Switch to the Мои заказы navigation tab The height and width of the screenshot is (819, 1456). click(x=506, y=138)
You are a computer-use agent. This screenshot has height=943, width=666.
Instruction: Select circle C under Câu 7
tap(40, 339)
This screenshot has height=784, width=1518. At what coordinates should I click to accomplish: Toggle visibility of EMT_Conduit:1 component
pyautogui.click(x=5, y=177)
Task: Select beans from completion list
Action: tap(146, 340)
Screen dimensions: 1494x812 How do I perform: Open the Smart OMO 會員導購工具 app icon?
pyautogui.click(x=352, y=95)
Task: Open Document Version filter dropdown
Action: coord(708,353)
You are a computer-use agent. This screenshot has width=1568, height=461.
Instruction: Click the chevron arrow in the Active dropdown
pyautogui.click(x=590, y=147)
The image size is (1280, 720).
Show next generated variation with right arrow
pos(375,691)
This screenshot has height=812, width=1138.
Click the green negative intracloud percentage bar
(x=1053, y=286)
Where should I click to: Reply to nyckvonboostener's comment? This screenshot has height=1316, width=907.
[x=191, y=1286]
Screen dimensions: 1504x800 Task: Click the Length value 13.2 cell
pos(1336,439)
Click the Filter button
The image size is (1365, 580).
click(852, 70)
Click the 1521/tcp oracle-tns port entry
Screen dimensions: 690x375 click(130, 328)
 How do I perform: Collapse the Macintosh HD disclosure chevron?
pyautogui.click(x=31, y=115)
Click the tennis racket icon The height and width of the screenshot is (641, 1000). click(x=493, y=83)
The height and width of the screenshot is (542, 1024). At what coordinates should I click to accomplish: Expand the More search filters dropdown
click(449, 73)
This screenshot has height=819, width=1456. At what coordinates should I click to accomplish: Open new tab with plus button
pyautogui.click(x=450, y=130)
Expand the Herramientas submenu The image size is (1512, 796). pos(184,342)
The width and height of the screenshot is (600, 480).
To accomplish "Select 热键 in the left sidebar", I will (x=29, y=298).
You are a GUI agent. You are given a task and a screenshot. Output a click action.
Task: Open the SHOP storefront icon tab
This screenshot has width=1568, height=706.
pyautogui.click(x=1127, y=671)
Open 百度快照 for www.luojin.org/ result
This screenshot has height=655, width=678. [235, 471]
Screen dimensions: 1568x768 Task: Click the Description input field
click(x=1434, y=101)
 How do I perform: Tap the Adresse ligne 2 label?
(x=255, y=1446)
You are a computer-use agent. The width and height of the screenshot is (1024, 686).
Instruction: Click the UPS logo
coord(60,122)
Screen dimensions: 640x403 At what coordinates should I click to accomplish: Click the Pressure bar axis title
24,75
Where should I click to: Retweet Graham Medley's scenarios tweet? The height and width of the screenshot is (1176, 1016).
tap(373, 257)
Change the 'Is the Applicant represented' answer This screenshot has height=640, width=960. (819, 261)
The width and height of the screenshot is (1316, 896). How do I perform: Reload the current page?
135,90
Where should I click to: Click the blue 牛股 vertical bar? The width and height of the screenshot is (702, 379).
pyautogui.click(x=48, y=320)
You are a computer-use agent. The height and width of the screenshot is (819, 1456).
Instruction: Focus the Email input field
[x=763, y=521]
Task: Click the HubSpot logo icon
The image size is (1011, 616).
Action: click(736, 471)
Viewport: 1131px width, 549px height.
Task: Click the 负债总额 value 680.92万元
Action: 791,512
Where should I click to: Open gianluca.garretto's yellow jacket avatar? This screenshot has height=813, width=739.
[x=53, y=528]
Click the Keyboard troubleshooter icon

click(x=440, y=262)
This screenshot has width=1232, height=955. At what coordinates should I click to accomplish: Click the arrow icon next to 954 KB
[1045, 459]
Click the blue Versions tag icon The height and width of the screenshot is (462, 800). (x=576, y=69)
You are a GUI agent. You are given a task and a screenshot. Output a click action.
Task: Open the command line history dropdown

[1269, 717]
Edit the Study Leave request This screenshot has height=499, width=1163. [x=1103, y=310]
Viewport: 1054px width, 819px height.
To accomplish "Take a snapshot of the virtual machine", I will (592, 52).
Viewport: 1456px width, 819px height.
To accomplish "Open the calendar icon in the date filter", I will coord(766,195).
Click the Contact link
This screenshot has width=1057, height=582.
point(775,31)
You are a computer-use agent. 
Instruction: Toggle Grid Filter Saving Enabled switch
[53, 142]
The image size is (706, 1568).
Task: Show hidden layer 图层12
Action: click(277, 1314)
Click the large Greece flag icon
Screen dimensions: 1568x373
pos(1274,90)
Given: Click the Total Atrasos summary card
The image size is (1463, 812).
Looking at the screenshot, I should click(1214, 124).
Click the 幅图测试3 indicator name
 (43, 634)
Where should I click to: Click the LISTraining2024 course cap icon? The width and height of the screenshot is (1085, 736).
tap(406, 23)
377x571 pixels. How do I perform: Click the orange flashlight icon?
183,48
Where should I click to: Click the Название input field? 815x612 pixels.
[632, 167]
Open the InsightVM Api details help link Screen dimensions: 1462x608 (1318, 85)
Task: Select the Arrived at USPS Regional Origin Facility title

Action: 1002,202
——————————
ZIEL: Formatiere die obigen Daten vollständig als JSON-Liste von Zeichenketten mit genau einem Eintrag pro Zeile. Leerzeilen werden ausgelassen.

AUSGABE:
[
  "Switch to the Мои заказы navigation tab The height and width of the screenshot is (819, 1456). click(x=506, y=138)",
  "You are a computer-use agent. This screenshot has height=943, width=666.",
  "Instruction: Select circle C under Câu 7",
  "tap(40, 339)",
  "This screenshot has height=784, width=1518. At what coordinates should I click to accomplish: Toggle visibility of EMT_Conduit:1 component",
  "pyautogui.click(x=5, y=177)",
  "Task: Select beans from completion list",
  "Action: tap(146, 340)",
  "Screen dimensions: 1494x812 How do I perform: Open the Smart OMO 會員導購工具 app icon?",
  "pyautogui.click(x=352, y=95)",
  "Task: Open Document Version filter dropdown",
  "Action: coord(708,353)",
  "You are a computer-use agent. This screenshot has width=1568, height=461.",
  "Instruction: Click the chevron arrow in the Active dropdown",
  "pyautogui.click(x=590, y=147)",
  "The image size is (1280, 720).",
  "Show next generated variation with right arrow",
  "pos(375,691)",
  "This screenshot has height=812, width=1138.",
  "Click the green negative intracloud percentage bar",
  "(x=1053, y=286)",
  "Where should I click to: Reply to nyckvonboostener's comment? This screenshot has height=1316, width=907.",
  "[x=191, y=1286]",
  "Screen dimensions: 1504x800 Task: Click the Length value 13.2 cell",
  "pos(1336,439)",
  "Click the Filter button",
  "The image size is (1365, 580).",
  "click(852, 70)",
  "Click the 1521/tcp oracle-tns port entry",
  "Screen dimensions: 690x375 click(130, 328)",
  " How do I perform: Collapse the Macintosh HD disclosure chevron?",
  "pyautogui.click(x=31, y=115)",
  "Click the tennis racket icon The height and width of the screenshot is (641, 1000). click(x=493, y=83)",
  "The height and width of the screenshot is (542, 1024). At what coordinates should I click to accomplish: Expand the More search filters dropdown",
  "click(449, 73)",
  "This screenshot has height=819, width=1456. At what coordinates should I click to accomplish: Open new tab with plus button",
  "pyautogui.click(x=450, y=130)",
  "Expand the Herramientas submenu The image size is (1512, 796). pos(184,342)",
  "The width and height of the screenshot is (600, 480).",
  "To accomplish \"Select 热键 in the left sidebar\", I will (x=29, y=298).",
  "You are a GUI agent. You are given a task and a screenshot. Output a click action.",
  "Task: Open the SHOP storefront icon tab",
  "This screenshot has width=1568, height=706.",
  "pyautogui.click(x=1127, y=671)",
  "Open 百度快照 for www.luojin.org/ result",
  "This screenshot has height=655, width=678. [235, 471]",
  "Screen dimensions: 1568x768 Task: Click the Description input field",
  "click(x=1434, y=101)",
  " How do I perform: Tap the Adresse ligne 2 label?",
  "(x=255, y=1446)",
  "You are a computer-use agent. The width and height of the screenshot is (1024, 686).",
  "Instruction: Click the UPS logo",
  "coord(60,122)",
  "Screen dimensions: 640x403 At what coordinates should I click to accomplish: Click the Pressure bar axis title",
  "24,75",
  "Where should I click to: Retweet Graham Medley's scenarios tweet? The height and width of the screenshot is (1176, 1016).",
  "tap(373, 257)",
  "Change the 'Is the Applicant represented' answer This screenshot has height=640, width=960. (819, 261)",
  "The width and height of the screenshot is (1316, 896). How do I perform: Reload the current page?",
  "135,90",
  "Where should I click to: Click the blue 牛股 vertical bar? The width and height of the screenshot is (702, 379).",
  "pyautogui.click(x=48, y=320)",
  "You are a computer-use agent. The height and width of the screenshot is (819, 1456).",
  "Instruction: Focus the Email input field",
  "[x=763, y=521]",
  "Task: Click the HubSpot logo icon",
  "The image size is (1011, 616).",
  "Action: click(736, 471)",
  "Viewport: 1131px width, 549px height.",
  "Task: Click the 负债总额 value 680.92万元",
  "Action: 791,512",
  "Where should I click to: Open gianluca.garretto's yellow jacket avatar? This screenshot has height=813, width=739.",
  "[x=53, y=528]",
  "Click the Keyboard troubleshooter icon",
  "click(x=440, y=262)",
  "This screenshot has width=1232, height=955. At what coordinates should I click to accomplish: Click the arrow icon next to 954 KB",
  "[1045, 459]",
  "Click the blue Versions tag icon The height and width of the screenshot is (462, 800). (x=576, y=69)",
  "You are a GUI agent. You are given a task and a screenshot. Output a click action.",
  "Task: Open the command line history dropdown",
  "[1269, 717]",
  "Edit the Study Leave request This screenshot has height=499, width=1163. [x=1103, y=310]",
  "Viewport: 1054px width, 819px height.",
  "To accomplish \"Take a snapshot of the virtual machine\", I will (592, 52).",
  "Viewport: 1456px width, 819px height.",
  "To accomplish \"Open the calendar icon in the date filter\", I will coord(766,195).",
  "Click the Contact link",
  "This screenshot has width=1057, height=582.",
  "point(775,31)",
  "You are a computer-use agent. ",
  "Instruction: Toggle Grid Filter Saving Enabled switch",
  "[53, 142]",
  "The image size is (706, 1568).",
  "Task: Show hidden layer 图层12",
  "Action: click(277, 1314)",
  "Click the large Greece flag icon",
  "Screen dimensions: 1568x373",
  "pos(1274,90)",
  "Given: Click the Total Atrasos summary card",
  "The image size is (1463, 812).",
  "Looking at the screenshot, I should click(1214, 124).",
  "Click the 幅图测试3 indicator name",
  " (43, 634)",
  "Where should I click to: Click the LISTraining2024 course cap icon? The width and height of the screenshot is (1085, 736).",
  "tap(406, 23)",
  "377x571 pixels. How do I perform: Click the orange flashlight icon?",
  "183,48",
  "Where should I click to: Click the Название input field? 815x612 pixels.",
  "[632, 167]",
  "Open the InsightVM Api details help link Screen dimensions: 1462x608 (1318, 85)",
  "Task: Select the Arrived at USPS Regional Origin Facility title",
  "Action: 1002,202"
]